> **Document text**:
━━━

By Ingrid Lunden for TechCrunch
As Brazil continues to reel as a result of its economic turmoil and its worst recession in 80 years, one of the country’s first financial tech startups has raised significant funding. Sao Paulo-based Nubank, whose first (and to-date only) product has been a “no-fee” credit card that is managed only through a mobile app, has raised $80 million in a Series D round of funding — money that the company says it would like to use to continue expanding its operations with more hiring and new products, David Vélez, the founder and CEO, said in an interview earlier.
The investment was led by DST Global, the prominent VC firm headed by Yuri Milner that has backed the likes of e-commerce giants Alibaba, enterprise juggernauts like Slack, consumer tech icons like Twitter, Spotify and Facebook, and other fintech companies like Klarna and Lending Club. DST last year raised a new $1.7 billion fund and it looks like it’s been flying into newer areas with it: this is DST’s first-ever investment in Brazil.
Others in this round included previous investors Sequoia (where Vélez was once an investor), Tiger Global, Founders Fund and QED. Nubank seems to be a poster child of sorts for investing in South America for these firms. As with DST, Nubank had been the first investment in the region also for Sequoia, Founders Fund and QED (but not Tiger).
Nubank is not revealing its valuation, but in its last round — $52 million led by Peter Thiel’s Founders Fund — it had a post-money valuation of $500 million, and sources tell me that this round is not catapulting Nubank into the realm of “unicorns” (in other words, Nubank is still valued at under $1 billion).
Given the financial climate in Brazil right now, it might seem counterintuitive for VCs to be putting their money into a startup that is building its business on credit products, since these carry risk and you’d think that risk becomes acute when money is tight. In fact, the opposite seems to be true.
Currently Brazil has the largest credit card market in the region, with 100 million cards in circulation. But as Vélez describes it, the country’s five largest banks — which control some 95% of all consumer financial services in the country — are being impacted by the economy today, and they are pulling away from some services and trying to cut their costs, resulting in worse terms for their customers. This means that smaller offerings like Nubank’s, whose credit card is “free” — as long as you pay your balance on time (that is, no upfront or service charge as many others do in Brazil) — suddenly become more attractive to consumers.
Then for the VCs, along with the crisis and lower costs for products and services, come lower valuations for businesses as well. In other words, this is the right time to come in before valuations and the climate improves. “In addition to Brazil’s economy gradually getting better, prices have hit a bottom,” Vélez said.

━━━

> **Given records**:

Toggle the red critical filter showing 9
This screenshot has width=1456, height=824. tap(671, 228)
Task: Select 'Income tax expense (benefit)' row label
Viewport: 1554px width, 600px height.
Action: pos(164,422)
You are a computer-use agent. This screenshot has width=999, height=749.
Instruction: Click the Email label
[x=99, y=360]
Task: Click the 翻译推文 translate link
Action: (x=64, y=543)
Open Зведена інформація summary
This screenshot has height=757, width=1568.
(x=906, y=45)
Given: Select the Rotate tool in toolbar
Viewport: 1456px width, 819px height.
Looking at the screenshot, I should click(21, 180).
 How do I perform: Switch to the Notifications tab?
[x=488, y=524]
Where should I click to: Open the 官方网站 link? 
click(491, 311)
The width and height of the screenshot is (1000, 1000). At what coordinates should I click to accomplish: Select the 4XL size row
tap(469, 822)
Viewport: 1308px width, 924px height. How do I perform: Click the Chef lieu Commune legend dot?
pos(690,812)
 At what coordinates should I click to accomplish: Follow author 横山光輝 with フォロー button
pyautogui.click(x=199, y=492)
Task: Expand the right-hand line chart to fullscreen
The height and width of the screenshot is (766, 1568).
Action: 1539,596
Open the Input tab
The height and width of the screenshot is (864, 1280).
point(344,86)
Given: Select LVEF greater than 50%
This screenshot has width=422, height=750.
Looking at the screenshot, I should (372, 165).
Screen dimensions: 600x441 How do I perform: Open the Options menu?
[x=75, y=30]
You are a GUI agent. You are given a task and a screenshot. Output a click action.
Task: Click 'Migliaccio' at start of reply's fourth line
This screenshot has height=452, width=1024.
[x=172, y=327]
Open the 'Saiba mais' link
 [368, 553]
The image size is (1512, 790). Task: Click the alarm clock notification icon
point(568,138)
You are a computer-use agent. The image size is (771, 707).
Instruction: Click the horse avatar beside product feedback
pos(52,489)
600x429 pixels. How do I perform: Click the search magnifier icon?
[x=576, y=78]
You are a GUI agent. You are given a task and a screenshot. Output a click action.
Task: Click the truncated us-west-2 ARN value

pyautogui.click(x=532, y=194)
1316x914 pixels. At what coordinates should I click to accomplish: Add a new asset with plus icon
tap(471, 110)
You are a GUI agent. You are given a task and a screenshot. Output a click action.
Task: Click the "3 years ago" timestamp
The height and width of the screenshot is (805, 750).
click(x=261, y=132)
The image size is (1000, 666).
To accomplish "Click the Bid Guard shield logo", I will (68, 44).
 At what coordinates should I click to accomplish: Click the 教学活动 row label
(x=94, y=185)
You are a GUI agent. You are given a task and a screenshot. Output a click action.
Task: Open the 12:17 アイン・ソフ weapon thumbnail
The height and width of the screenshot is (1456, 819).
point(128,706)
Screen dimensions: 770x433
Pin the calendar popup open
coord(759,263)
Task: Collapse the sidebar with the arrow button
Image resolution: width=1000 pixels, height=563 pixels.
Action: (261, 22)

━━━

> **Requirement A**: According to the Nubank article, who led Nubank's $80 million Series D round?
> **Requirement B**: Resume the Nubank article, starting after its final sentence.
The lines that come after the Nubank article are unrelated to it.

> **Exercise result A**: DST Global led the round.

> **Exercise result B**:
The company, he added, is using the tough economic climate to its advantage as well. He notes that the company’s credit modelling — which lets Nubank decide whether or not to issue a customer a card — has been built out at the worst possible time for consumers. Essentially, that means that the model is conservative and is better able to identify and encourage the addition of low-risk credit customers.
He believes that the companies that are more challenged are those “built during booms” because they find it harder to adjust to adverse conditions.
Nubank’s business itself has been on a tear since it launched in 2014. Vélez is not disclosing total customer numbers but says that while many other smaller fintech startups appear to have maxed out at around 150,000 customers, Nubank has well surpassed that. He said that there have been some 7 million applications for the card, and some 500,000 are currently on the waiting list to get it. (Nubank doesn’t approve everyone who applies.)
The company doesn’t charge a fee up front, but makes its money in three areas: transaction charges of 1.5% with each purchase; foreign exchange when people buy abroad (so far the card has been used in 171 countries); and interest on unpaid balances.
However, Vélez said that ideally it doesn’t want customers who pay interest on their balances, focusing instead on those who are more likely to pay in full each month. The reason: they are less likely to default (and not pay) over time. And this is exactly what Nubank is doing: today over 90% of its current customer base pays their balances in full each month.
Some 75 million purchases have been made using Nubank’s cards up to now.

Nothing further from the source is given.